When upper_bound = FALSE, it is guaranteed to under-estimate for all
n \ge 17.
When upper_bound = TRUE, it holds for all positive n.
The nth_prime_estimate function brackets upper and lower bound values of
the nth prime. It is valid for n \ge 6.
The methods of estimation used here are a few of many alternatives. For further information, the reader is directed to the References section.
Author(s)
Paul Egeler, MS
References
"Prime-counting function" (2020) Wikipedia. https://en.wikipedia.org/wiki/Prime-counting_function#Inequalities (Accessed 26 Jul 2020).
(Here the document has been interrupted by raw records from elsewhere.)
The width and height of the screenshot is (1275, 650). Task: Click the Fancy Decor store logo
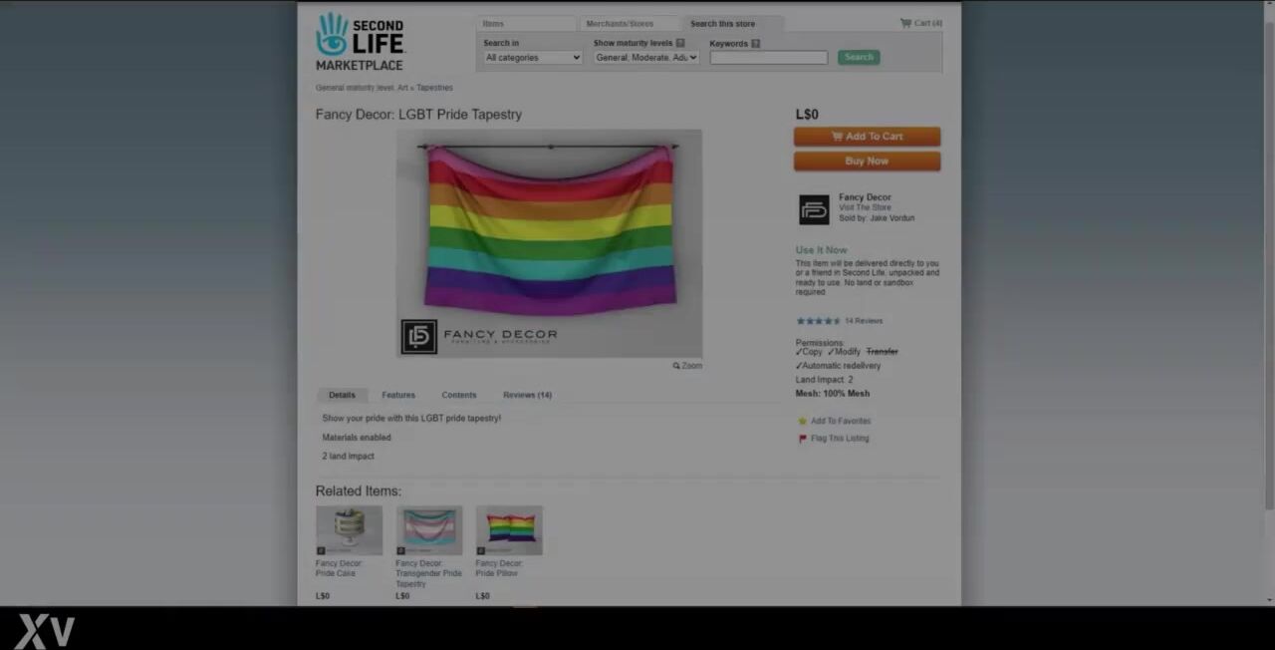pyautogui.click(x=814, y=209)
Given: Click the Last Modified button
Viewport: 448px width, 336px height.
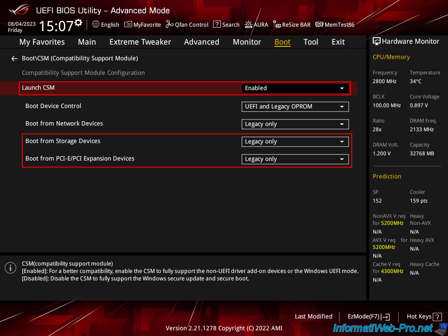Looking at the screenshot, I should pyautogui.click(x=313, y=316).
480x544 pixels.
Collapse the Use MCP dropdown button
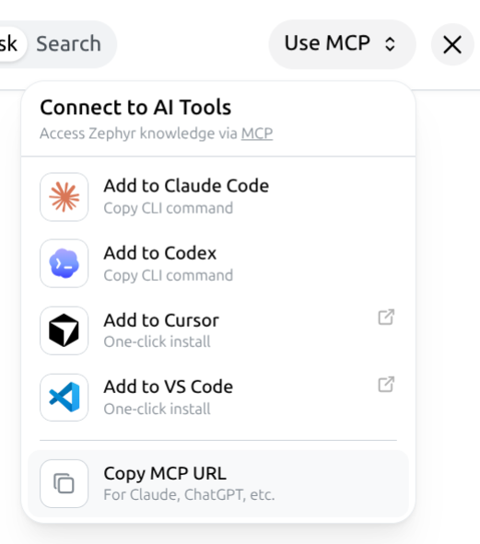coord(342,44)
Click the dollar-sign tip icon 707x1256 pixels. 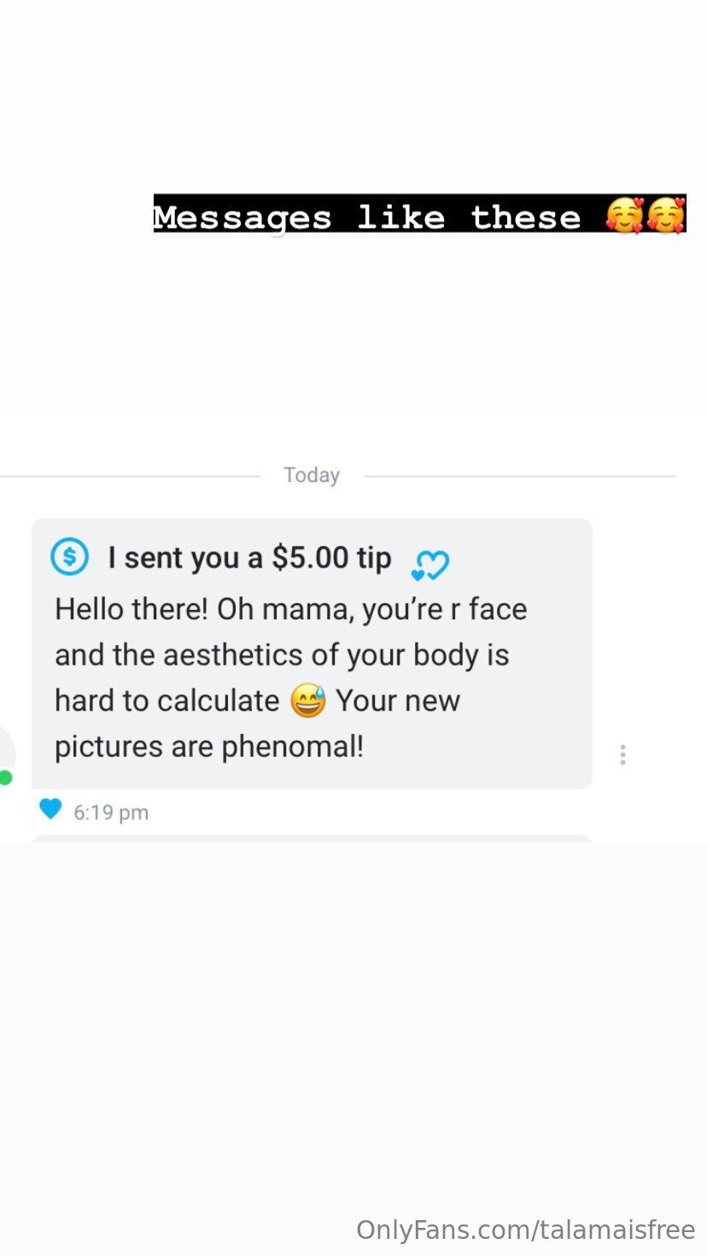70,557

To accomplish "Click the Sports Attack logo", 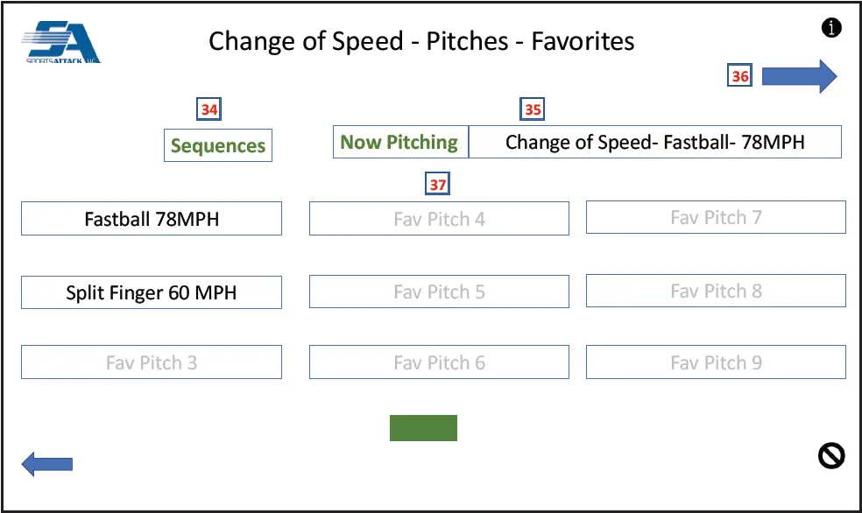I will pyautogui.click(x=61, y=42).
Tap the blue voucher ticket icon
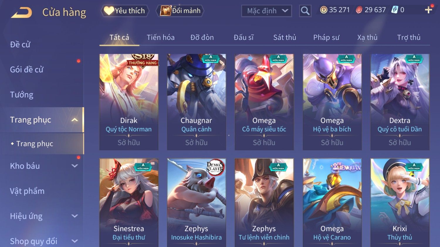The width and height of the screenshot is (440, 247). coord(395,10)
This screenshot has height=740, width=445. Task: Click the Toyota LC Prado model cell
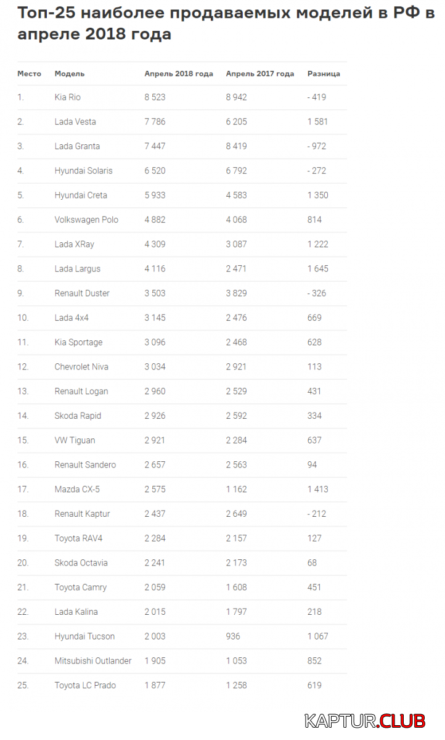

Perform Prime Factorization on a Vector
Description
Compute the prime factors of elements of an integer vector.
Usage
prime_factors(x)
Arguments
x |
an integer vector. |
Value
A list of integer vectors reflecting the prime factorizations of each element of the input vector.
Author(s)
Paul Egeler, MS
Examples
prime_factors(c(1, 5:7, 99))
## [[1]]
## integer(0)
##
## [[2]]
## [1] 5
##
## [[3]]
## [1] 2 3
##
## [[4]]
## [1] 7
##
## [[5]]
## [1] 3 3 11
Pre-computed Prime Numbers
Description
The first one thousand prime numbers.
Usage
primes
Format
An integer vector containing the first one thousand prime numbers.
See Also
generate_primes, generate_n_primes
Compute the Primorial
Description
Computes the primorial for prime numbers and natural numbers.
Usage
primorial_n(n)
primorial_p(n)
Arguments
n |
an integer indicating the numbers to be used in the computation. See Details for more information. |
Details
The primorial_p function computes the primorial with respect the the first
n prime numbers; while the primorial_n function computes the primorial
with respect the the first n natural numbers.
Value
A numeric vector of length 1.
Author(s)
Paul Egeler, MS
Find Ruth-Aaron Pairs of Integers
Description
Find pairs of consecutive integers where the prime factors sum to the same
value. For example, (5, 6) are Ruth-Aaron pairs because the prime factors
5 = 2 + 3.
Usage
ruth_aaron_pairs(min, max, distinct = FALSE)
Arguments
min |
an integer representing the minimum number to check. |
max |
an integer representing the maximum number to check. |
distinct |
a logical indicating whether to consider repeating prime factors or only distinct prime number factors. |
Value
A List of integer pairs.
Author(s)
Paul Egeler, MS